When the brain focuses on specific tasks, different areas of the brain are activated - different brain networks for different types of tasks. But the same brain network, the DMN, always deactivates - becomes less active - no matter what kind of task the brain is focusing on. 


Now that the Default Mode Network has been identified, researchers have studied it quite extensively. The DMN is now recognized to be involved in a range of important functions. These include autobiographical memory and self-referential processing. The DMN reconstructs memories from your past and strings them together into a narrative description of your life. It creates your stories about yourself.  So, the DMN is instrumental in creating your sense of self. 

When we daydream, the DMN focuses our attention on our selves, not on the external environment. As Dan Coleman and Richie Davidson put it in their book ALTERED TRAITS, “our mind wanders mostly to something about ourselves - my thoughts, my emotions, my relationships, who liked my new post on my facebook page - all the minutiae of our life story.”  The DMN is the Me-me-me center of our brains. Our ego-centric brain.

The overwhelming self absorption also means that the DMN is the source of much of our neurotic behavior. The DMN is associated with rumination, the constant retrieval and rehearsal of uncomfortable memories. And it is also associated with prospection, our ability to imagine scenarios about future events, and to worry about them. 

The DMN is our “monkey mind.” The incessant, self-focused chatter that fills our mind when we are day-dreaming or when our mind wanders. Take a moment right now to experiment with your DMN. Pause, take a deep breath and clear your mind. Don’t think about anything - nothing at all. [Silence] I’ll bet that within seconds, you had a thought or had an image of something enter your mind. It happens to everyone, all the time. This is your DMN at work. It’s job is to think about you, your relationships, your feelings, your failings, your body image - and, unfortunately, it all tends to drift towards self-criticism. 

In addition to building a sense of our self, the DMN also recognizes that other people have selves as well. Other people have monkey minds of their own. They have unique thoughts and feelings that are hidden from us. We can’t hear the voice in their head, which is troublesome, worrisome. What are they thinking? Is their voice evaluating me just like my voice is commenting on them? Probably so.  

Unfortunately, the stories spun our DMN tend to make us suspicious about the motives of other people. When day-dreaming our DMN ruminates about our past actions and replays uncomfortable interactions with other people. The DMN also creates worrisome scenarios about future interactions we will have with people so we get to be anxious about things that haven’t yet happened and may never happen. Rumination, regret, shame, anger, jealousy, paranoia and so on, all are stimulated by the stories our DMN invents. 

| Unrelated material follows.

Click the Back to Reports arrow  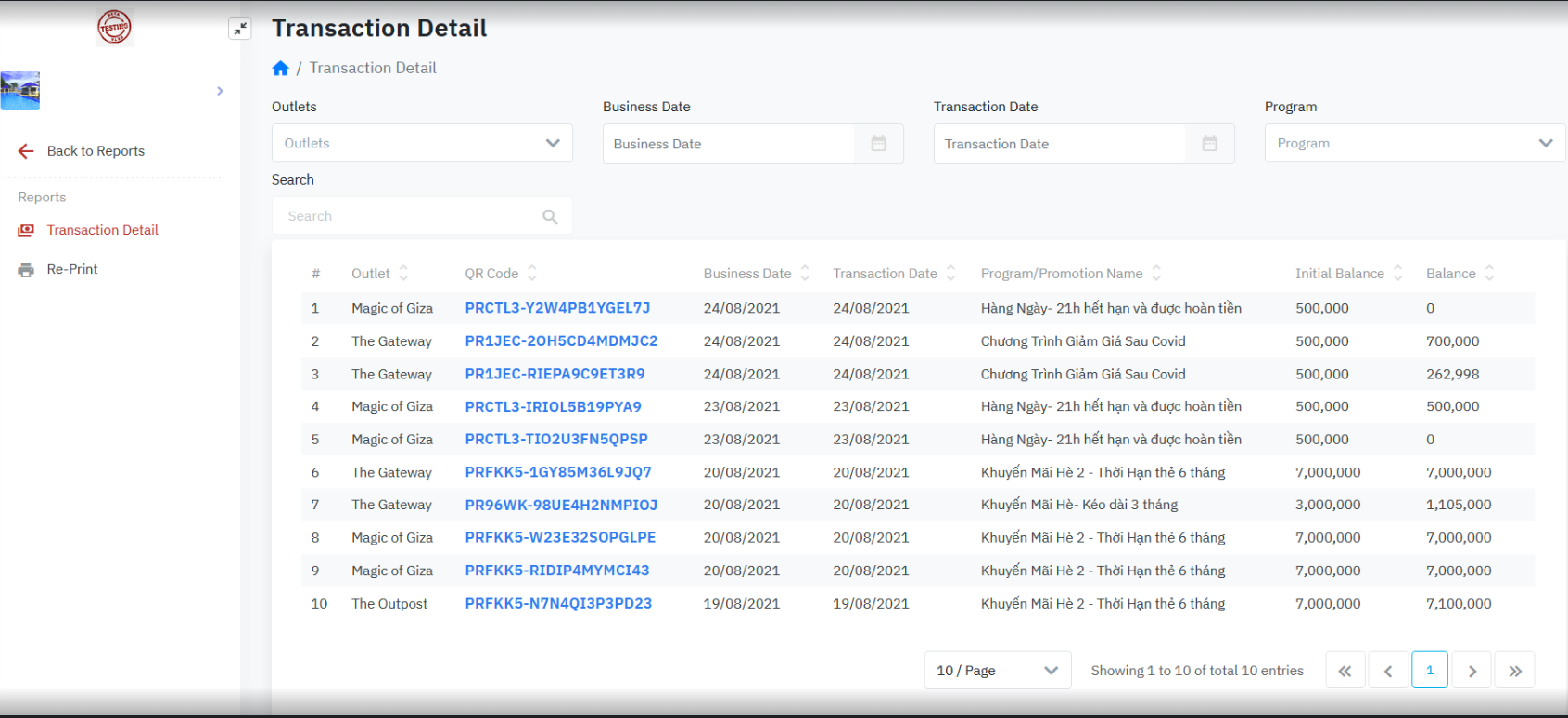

The DMN is the source of our neurotic behavior. When we spend too much time day-dreaming, and when we make the mistake of believing all of the bullshit our DMN is telling us, we get all neurotic and full of anxiety.

 Dysfunction of the DMN has also been implicated in various psychiatric and neurological disorders, such as Alzheimer's disease, autism spectrum disorder, and depression. 

Harvard researchers had thousands of people record their mental focus and how they were feeling at random points throughout the day. The researchers concluded that “a wandering mind is an unhappy mind.” So, it is clear that to be happy - to flourish - we need to do a better job of managing our DMN. 

We need to activate the DMN when it can be useful for use and we need to know how to tell it to shut up when it is messing with our minds and making us crazy. Do we know how to manage our DMN? I think we do. I’ll discuss techniques for managing our DMN in the next episode.   

Until then. Keep well. Take care of that lovely mind of yours.